Takes a constitutional amendment

There have been discussions of the unfairness of the Electoral College and cries for changing to a popular vote for choosing the president. The Electoral College was set up to preserve the states’ rights based on the same arguments that gave us the Senate (equal representation of states) and the House of Representatives (representation according to population). It would take a constitutional amendment to change how the president is elected. That requires that either two-thirds of the states (34) or two-thirds of both houses of Congress propose the amendment. Then it would take a yes vote by three-quarters of the state legislatures (38) to ratify it.
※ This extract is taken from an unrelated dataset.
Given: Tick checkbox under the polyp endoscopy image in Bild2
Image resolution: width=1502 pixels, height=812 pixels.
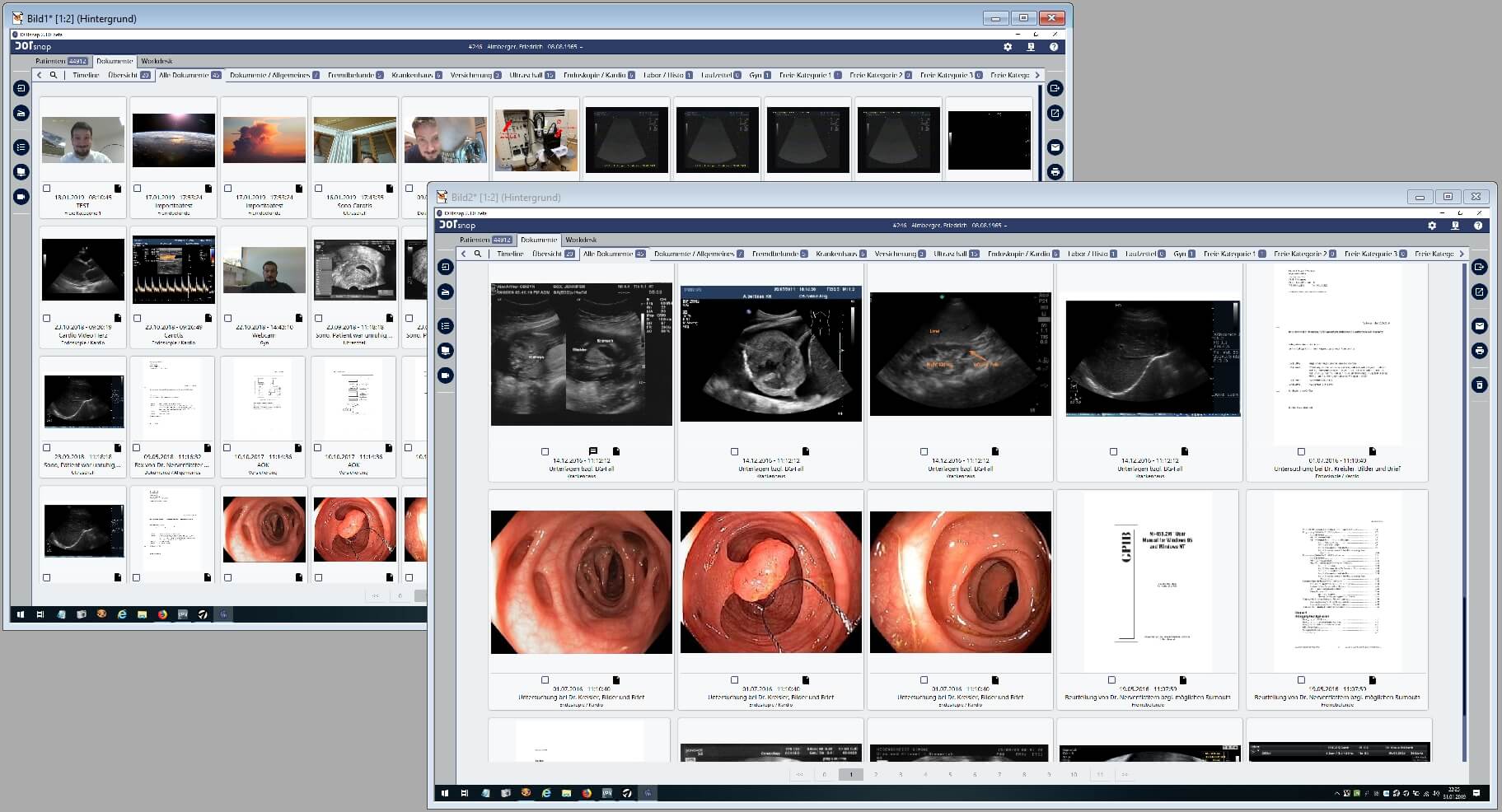Looking at the screenshot, I should pyautogui.click(x=734, y=680).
About half of the states have a greater percentage of the Electoral College votes than they do of the overall population, so they have no reason to even ask for this change, let alone ratify it. The Electoral College would better reflect the popular vote if the states got rid of the “winner takes all” method of determining where their Electoral College votes go. If we apportioned the votes according to percentage, then California’s 55 votes, instead of all going to Hillary Clinton, would have gone 34 to Clinton, 17 to Donald Trump, 2 to Gary Johnson, and 1 to Jill Stein. Colorado’s 9 would have likely gone 5 to Clinton and 4 to Trump. Or, we could apportion them by congressional districts as Nebraska and Maine do. This would take a change at the state level, not an amendment to the Constitution that is simply not going to happen.

Barbara Lewis

Colorado Springs

   

Electorial College under assault

The Electoral College is under assault. The latest assault is that the electoral college is a vestige of slavery. That is, the Electoral College was placed in the Constitution as a means of preserving slavery. Gary L. Gregg II, Ph.d. is the author of “Securing Democracy: Why We Have an Electoral College.” He disagrees with this contention.
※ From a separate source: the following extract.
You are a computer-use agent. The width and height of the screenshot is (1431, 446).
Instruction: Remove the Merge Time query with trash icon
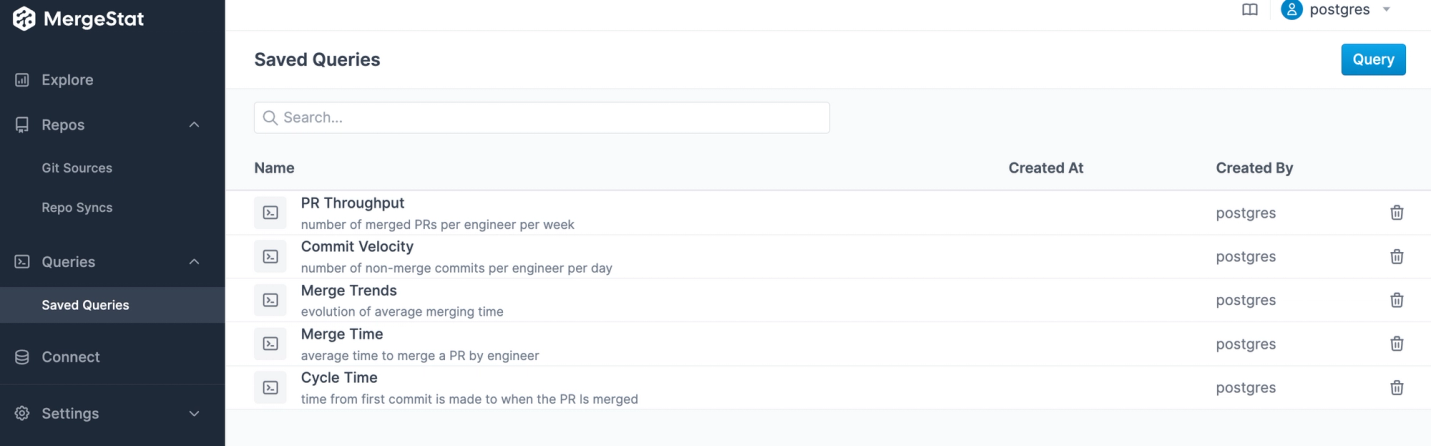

The founders were aware of the danger of a pure democracy. Athenian democracies in which the majority rules are an unstable form of government. For example, a number of the founders believed that once a majority of the people became aware that the government could be used to redistribute wealth to them, the constitutional right of private property would be swept aside and the type of instability and violence like what we see in Venezuela would follow.
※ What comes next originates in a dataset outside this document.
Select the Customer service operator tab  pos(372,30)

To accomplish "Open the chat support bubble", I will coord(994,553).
The Electoral College is an important brake for ensuring that the country does not move to a more unstable form of democratic government in which the simple majority rules. Witness the last election. We have the Democrat Party which stands for a more powerful central government, a diminution of constitutional property rights and wealth redistribution. The Democrats won the majority vote but lost the election. I believe this is the kind of potential majority vote outcome that the founders feared.

Dennis Mercadal

Colorado Springs

   

If McConnell shows some spine

Yo, Congress, open the government. All it would take is Mitch McConnell to show some spine and let the Senate vote on the proposal that has passed the house. McConnell says he won’t allow a vote on anything the president will not sign, but if past is prologue the president has given so many mixed signals in the past, that no one knows if he will sign anything until it lands on his desk. Therefore, pass the bill, send it to the president and he’ll sign it or veto it. If he vetoes it, let Congress try to override his veto. That will put every member on public record ... something that they are shielded from as things go now. All it takes is McConnell to show some spine.